TEXT EXTRACT ▸
_ _ _

The authors included in Harold Bloom's The American Literary Canon conform to a singular American aesthetic that, in Bloom's world, makes them superior to the spectrum of the American experience.

Harold Bloom: The American Canon: Literary Genius from Emerson to Pynchon
Harold Bloom, David Mikics (ed.)
Library of America
October 2019

Harold Bloom’s October 2019 death came two months after the death of Nobel and Pulitzer Prize-winning writer Toni Morrison. While popular critical consensus and more glowing appreciations were justifiably aimed at Morrison, those of us who followed the early ’90s clash of these two literary titans over the subject of the canon’s relevancy probably saw perfect closure in the fact that they were now gone from the stage. Bloom saw adherence to the Western canon “as a process of intense personal engagement with great work” whose goal was to “enlarge a solitary existence.” His list of great works in the Western canon focused on only 26 authors and four major periods covering several millennia.

Morrison minimized the need for a canon because its rigidity excludes diversity. Instead, she favored race, gender, and culture studies. This focus helped transform the objective nature of the canon. Bloom’s rigid orthodoxy about what is necessary for educational enlightenment was transformed by Morrison, along with other non-white, non-male, non-binary intellectuals, into a more diverse journey of learning — and appreciation.

_ _ _

EXTRACTED DATA ▸
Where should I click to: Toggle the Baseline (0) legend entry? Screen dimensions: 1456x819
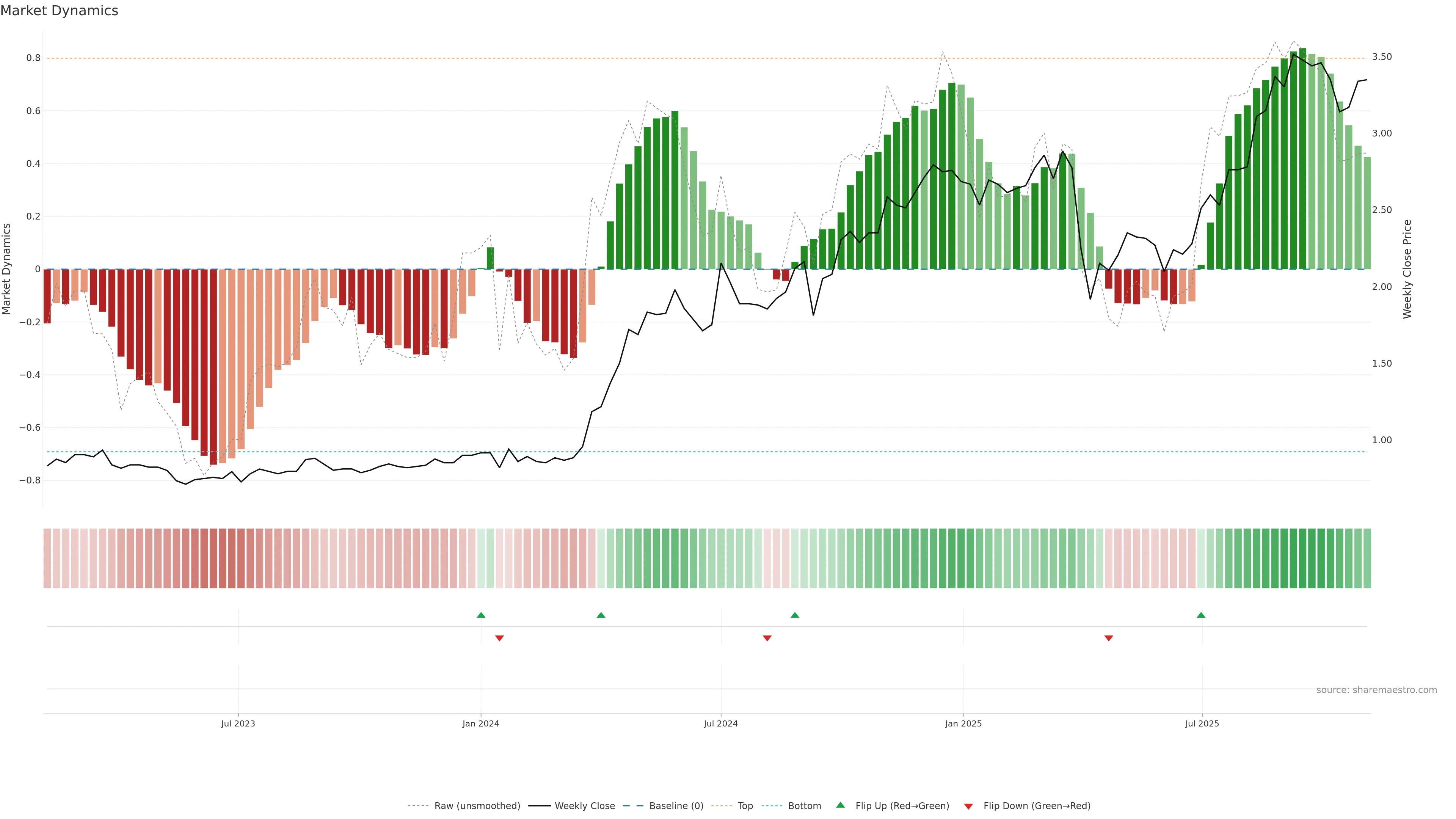click(x=676, y=806)
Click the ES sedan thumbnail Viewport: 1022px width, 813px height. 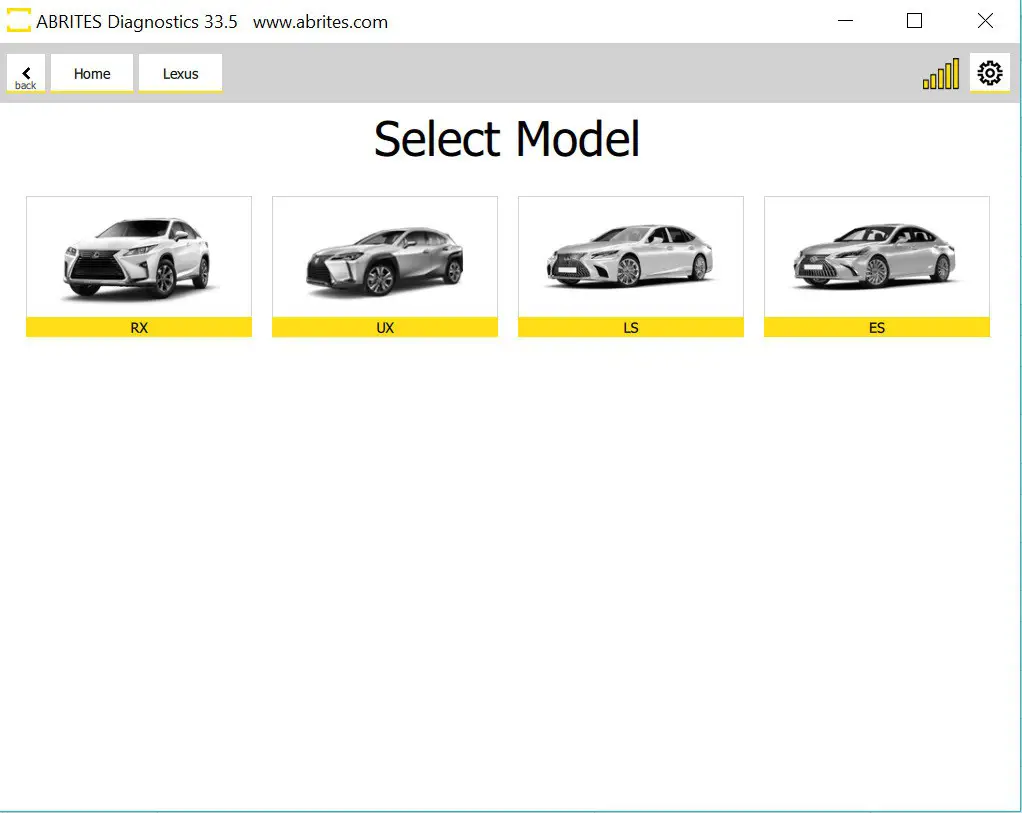(x=876, y=258)
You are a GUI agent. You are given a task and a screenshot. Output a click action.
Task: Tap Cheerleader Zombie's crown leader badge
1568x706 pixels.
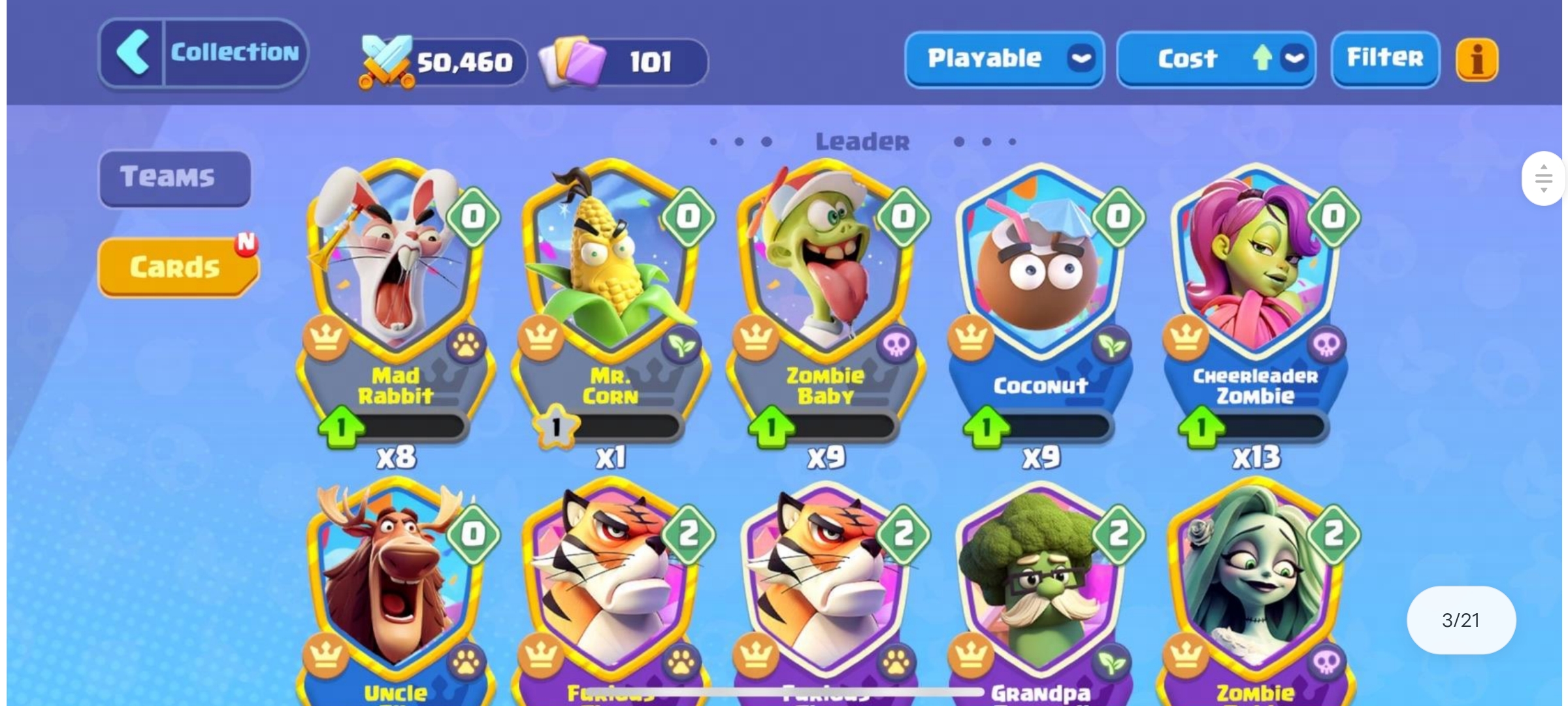click(x=1186, y=337)
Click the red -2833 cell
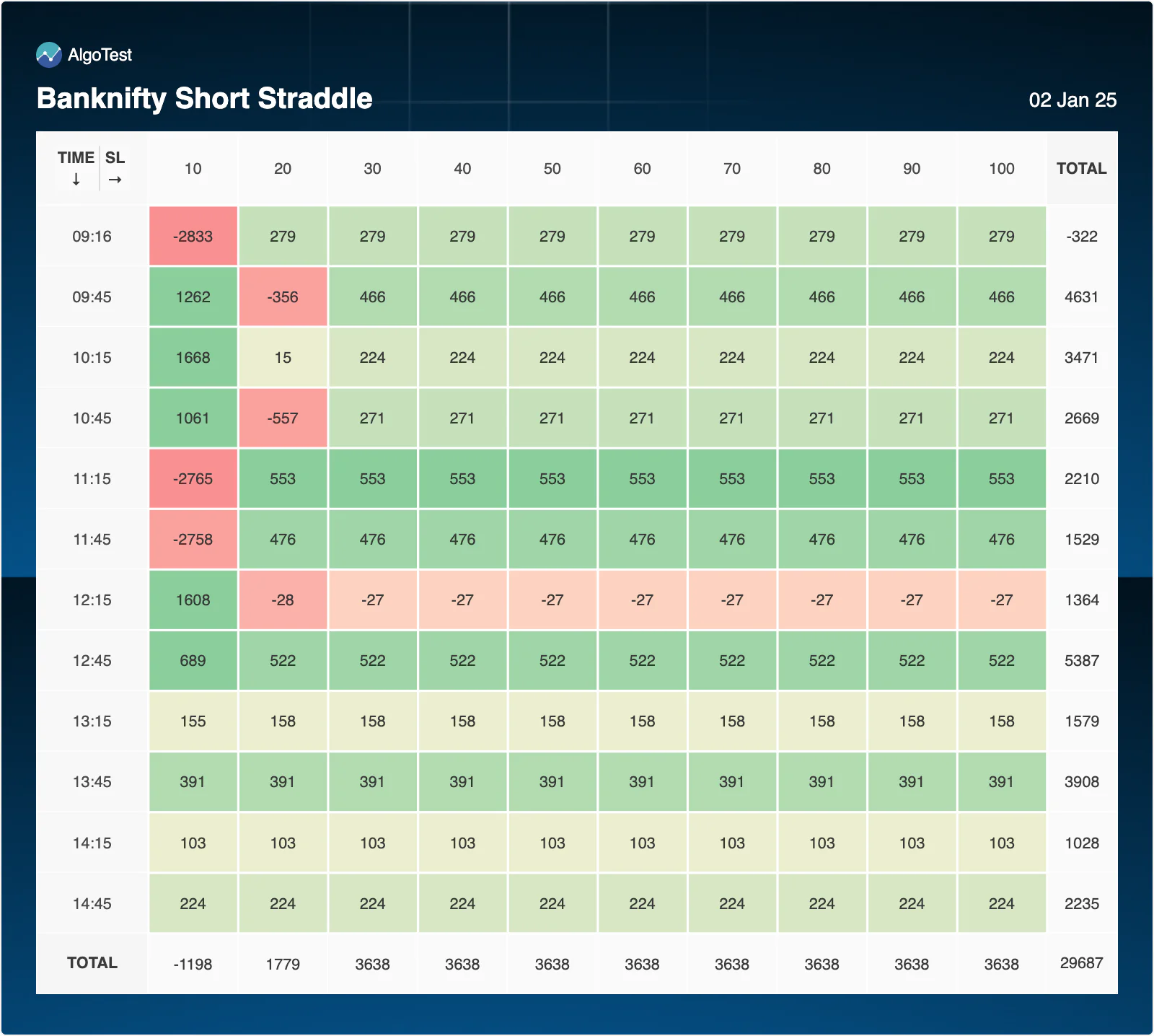Screen dimensions: 1154x1036 (x=193, y=236)
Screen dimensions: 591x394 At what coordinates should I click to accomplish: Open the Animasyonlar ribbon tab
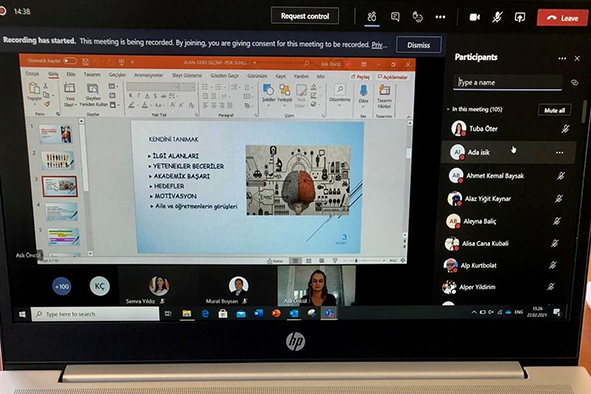(149, 75)
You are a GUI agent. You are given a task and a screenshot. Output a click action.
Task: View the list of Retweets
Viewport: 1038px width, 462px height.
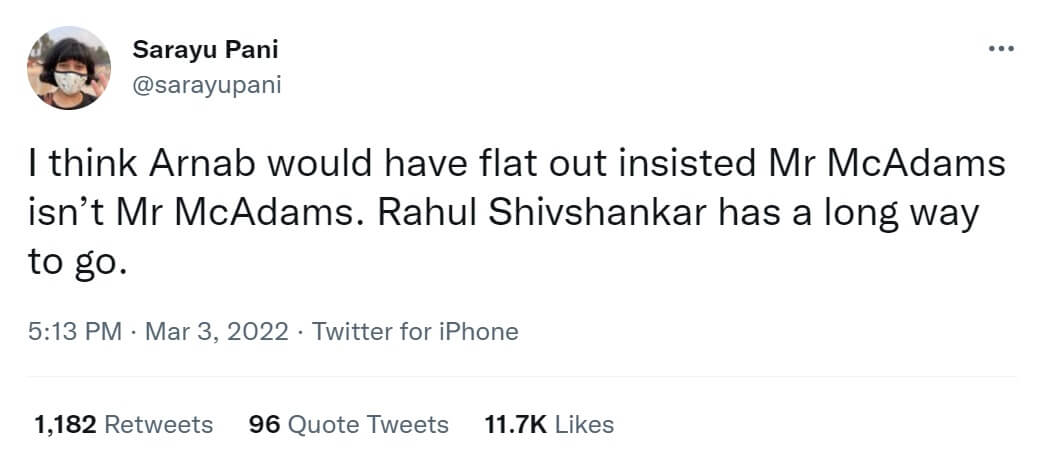tap(159, 425)
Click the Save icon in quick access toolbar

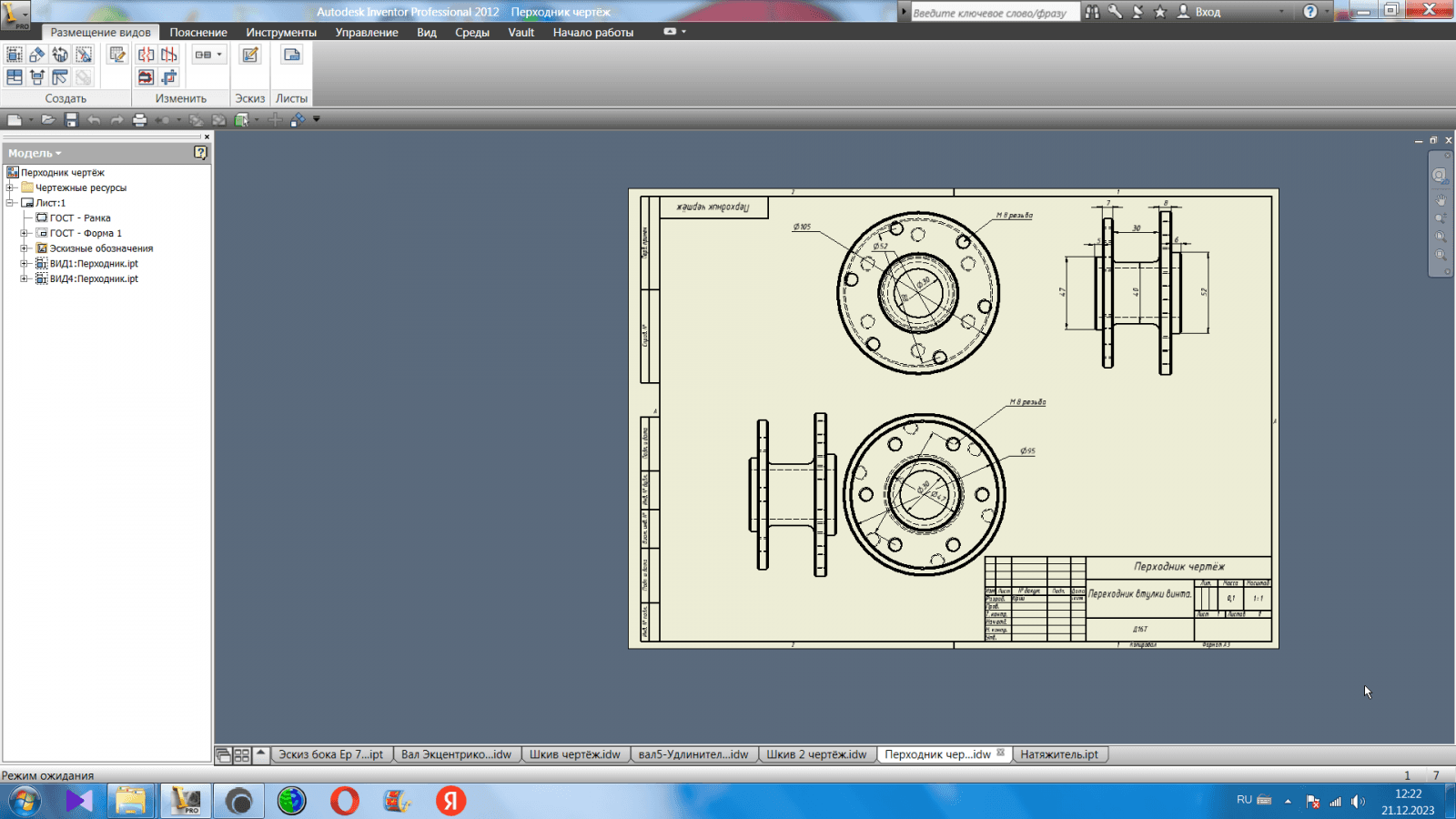[x=71, y=119]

_ _ _

REQUIRED WORK ▸ Resume the review of Harold Bloom's The American Canon, picking up right after its last sentence.

TASK OUTPUT ▸
Save for his introduction to her novel Song of Solomon, which he insisted be solely evaluated on aesthetic grounds, Bloom and Morrison had minimal connections beyond being on either side of the literary canon cultural wars. Still, she is among the 47 writers profiled in the new Library of America collection The American Canon: Literary Genius from Emerson to Pynchon introduced and edited by author David Mikics. These essays form the basis of a lifetime Bloom spent reading and personally connecting with an American canon of his own making. It begins with Ralph Waldo Emerson, “…the inescapable theorist of all subsequent American writing.” Starting from this period of the mid-19th century, Bloom ends with Thomas Pynchon, author of (among other titles), Gravity’s Rainbow and lead chronicler of “…the age of plastics and paranoia, corporations and capitalists dominated by the system.”

Ten of the featured writers in this canon are women, and three are people of color. As a representation of canon-worthy American literature since Emerson (and since his criteria include poets, essayists, playwrights, and novelists) one wonders why Bloom doesn’t include American writing before Emerson’s Transcendentalists like Thomas Paine, Benjamin Franklin, and Thomas Jefferson. The implied reasons for authors included here — that their conformity to an understood singular American aesthetic makes them by definition superior to the spectrum of American experience — leaves much to be desired.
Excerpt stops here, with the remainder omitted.